Data excerpts →
#####

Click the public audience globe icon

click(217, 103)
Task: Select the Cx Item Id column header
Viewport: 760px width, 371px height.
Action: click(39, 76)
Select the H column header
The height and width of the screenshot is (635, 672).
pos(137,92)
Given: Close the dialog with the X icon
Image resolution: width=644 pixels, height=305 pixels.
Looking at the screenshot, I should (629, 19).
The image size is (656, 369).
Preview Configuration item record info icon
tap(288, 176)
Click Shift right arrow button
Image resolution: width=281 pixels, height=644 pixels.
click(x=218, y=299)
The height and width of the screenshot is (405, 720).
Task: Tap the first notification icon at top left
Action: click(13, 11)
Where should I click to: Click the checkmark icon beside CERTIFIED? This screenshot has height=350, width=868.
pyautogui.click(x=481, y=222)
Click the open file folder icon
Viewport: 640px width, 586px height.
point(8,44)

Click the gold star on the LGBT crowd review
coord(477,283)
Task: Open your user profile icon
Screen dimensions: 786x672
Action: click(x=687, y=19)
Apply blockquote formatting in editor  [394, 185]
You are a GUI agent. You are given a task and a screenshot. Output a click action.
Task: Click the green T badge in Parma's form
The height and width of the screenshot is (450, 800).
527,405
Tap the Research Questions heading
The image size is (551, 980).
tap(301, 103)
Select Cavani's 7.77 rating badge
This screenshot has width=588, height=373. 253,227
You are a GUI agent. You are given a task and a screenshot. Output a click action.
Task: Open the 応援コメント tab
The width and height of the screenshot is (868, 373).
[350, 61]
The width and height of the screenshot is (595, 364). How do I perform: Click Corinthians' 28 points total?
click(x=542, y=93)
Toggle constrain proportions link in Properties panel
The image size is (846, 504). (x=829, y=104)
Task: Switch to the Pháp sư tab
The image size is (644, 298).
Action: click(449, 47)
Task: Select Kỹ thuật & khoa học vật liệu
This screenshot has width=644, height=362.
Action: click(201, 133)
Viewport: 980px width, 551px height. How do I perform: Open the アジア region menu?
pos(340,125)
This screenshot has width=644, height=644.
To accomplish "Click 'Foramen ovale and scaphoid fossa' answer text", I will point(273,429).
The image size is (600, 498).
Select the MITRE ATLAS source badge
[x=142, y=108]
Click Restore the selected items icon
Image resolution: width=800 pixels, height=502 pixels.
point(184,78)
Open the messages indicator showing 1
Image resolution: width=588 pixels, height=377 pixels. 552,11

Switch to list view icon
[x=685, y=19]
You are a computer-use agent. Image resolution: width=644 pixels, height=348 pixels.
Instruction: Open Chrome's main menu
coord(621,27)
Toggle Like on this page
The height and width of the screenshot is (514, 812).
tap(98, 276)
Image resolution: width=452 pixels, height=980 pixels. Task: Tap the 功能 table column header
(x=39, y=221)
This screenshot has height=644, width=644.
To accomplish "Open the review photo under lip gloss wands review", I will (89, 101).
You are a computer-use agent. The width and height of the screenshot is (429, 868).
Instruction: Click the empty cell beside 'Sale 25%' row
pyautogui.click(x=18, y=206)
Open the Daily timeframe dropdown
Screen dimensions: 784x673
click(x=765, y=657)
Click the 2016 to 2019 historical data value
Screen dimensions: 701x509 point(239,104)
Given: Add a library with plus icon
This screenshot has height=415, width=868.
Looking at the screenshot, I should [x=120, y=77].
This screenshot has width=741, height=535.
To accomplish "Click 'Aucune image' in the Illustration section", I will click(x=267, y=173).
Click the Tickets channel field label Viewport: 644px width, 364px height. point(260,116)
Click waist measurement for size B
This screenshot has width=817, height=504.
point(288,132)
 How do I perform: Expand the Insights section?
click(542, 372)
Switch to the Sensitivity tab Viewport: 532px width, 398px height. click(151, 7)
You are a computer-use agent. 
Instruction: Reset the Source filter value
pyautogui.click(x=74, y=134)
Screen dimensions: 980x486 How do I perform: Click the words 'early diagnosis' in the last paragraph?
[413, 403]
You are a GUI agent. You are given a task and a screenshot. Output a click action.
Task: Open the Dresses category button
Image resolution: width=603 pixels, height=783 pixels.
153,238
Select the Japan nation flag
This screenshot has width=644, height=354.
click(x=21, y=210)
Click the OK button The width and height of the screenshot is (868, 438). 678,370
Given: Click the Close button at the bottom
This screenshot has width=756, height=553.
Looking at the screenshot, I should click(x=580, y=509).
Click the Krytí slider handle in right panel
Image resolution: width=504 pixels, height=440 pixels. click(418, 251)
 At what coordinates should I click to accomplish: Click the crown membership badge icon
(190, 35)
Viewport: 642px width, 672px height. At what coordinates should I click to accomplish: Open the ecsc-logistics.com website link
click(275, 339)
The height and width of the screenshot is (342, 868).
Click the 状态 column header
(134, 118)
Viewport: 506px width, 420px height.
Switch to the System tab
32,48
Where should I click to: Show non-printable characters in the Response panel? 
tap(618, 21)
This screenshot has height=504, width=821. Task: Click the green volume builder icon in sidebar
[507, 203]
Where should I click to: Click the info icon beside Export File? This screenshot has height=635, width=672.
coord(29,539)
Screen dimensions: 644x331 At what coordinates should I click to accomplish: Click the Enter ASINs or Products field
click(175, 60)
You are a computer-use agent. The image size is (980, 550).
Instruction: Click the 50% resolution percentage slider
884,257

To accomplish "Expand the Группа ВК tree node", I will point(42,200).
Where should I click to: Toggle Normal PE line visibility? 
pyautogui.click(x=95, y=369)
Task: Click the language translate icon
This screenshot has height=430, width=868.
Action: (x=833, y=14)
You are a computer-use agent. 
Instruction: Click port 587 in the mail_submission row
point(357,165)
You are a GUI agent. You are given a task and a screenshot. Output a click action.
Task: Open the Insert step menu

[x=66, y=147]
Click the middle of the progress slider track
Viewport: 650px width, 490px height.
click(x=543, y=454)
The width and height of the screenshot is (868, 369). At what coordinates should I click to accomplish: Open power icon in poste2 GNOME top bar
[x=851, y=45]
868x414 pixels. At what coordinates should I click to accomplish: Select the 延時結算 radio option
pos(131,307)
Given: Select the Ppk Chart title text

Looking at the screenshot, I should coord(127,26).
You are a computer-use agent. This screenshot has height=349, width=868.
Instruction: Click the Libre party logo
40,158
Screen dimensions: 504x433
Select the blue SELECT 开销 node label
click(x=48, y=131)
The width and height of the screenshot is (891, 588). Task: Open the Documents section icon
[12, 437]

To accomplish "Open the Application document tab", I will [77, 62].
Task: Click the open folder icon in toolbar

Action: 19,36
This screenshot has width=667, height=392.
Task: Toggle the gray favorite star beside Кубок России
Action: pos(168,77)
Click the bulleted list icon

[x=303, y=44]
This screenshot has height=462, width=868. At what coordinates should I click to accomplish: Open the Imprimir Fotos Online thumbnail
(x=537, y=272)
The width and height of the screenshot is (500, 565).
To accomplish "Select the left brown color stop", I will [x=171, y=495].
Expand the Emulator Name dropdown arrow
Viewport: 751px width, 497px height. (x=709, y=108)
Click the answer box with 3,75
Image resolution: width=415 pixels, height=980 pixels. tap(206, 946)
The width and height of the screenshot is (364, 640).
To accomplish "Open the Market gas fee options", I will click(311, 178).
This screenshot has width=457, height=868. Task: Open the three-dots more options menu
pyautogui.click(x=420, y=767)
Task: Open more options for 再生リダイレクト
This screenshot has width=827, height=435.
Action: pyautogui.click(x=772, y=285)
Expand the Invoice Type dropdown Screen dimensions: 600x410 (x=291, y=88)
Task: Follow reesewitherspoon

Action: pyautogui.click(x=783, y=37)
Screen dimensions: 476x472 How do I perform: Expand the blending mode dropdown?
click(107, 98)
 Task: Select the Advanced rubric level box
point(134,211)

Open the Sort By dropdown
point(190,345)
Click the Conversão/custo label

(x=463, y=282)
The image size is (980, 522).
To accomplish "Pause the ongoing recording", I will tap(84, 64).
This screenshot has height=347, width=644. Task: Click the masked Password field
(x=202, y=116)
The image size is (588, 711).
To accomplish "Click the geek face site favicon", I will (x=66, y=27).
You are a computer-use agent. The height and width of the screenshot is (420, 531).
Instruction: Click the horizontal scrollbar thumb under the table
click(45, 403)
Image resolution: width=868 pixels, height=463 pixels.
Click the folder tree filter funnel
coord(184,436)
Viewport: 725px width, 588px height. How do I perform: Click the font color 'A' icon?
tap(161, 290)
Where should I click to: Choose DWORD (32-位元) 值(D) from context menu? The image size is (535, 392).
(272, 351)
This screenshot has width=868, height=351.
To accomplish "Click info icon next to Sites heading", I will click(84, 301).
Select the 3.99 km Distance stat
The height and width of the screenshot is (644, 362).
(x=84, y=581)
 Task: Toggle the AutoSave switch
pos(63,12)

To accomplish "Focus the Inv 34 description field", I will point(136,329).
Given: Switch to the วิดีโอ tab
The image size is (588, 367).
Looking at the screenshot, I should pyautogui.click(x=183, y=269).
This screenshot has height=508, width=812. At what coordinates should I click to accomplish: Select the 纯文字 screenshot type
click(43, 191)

#####

Work item →
Wherever the string "Close" turns up in the material, copy the whole line.

Expected answer →
Given: Close the dialog with the X icon
Given: Click the Close button at the bottom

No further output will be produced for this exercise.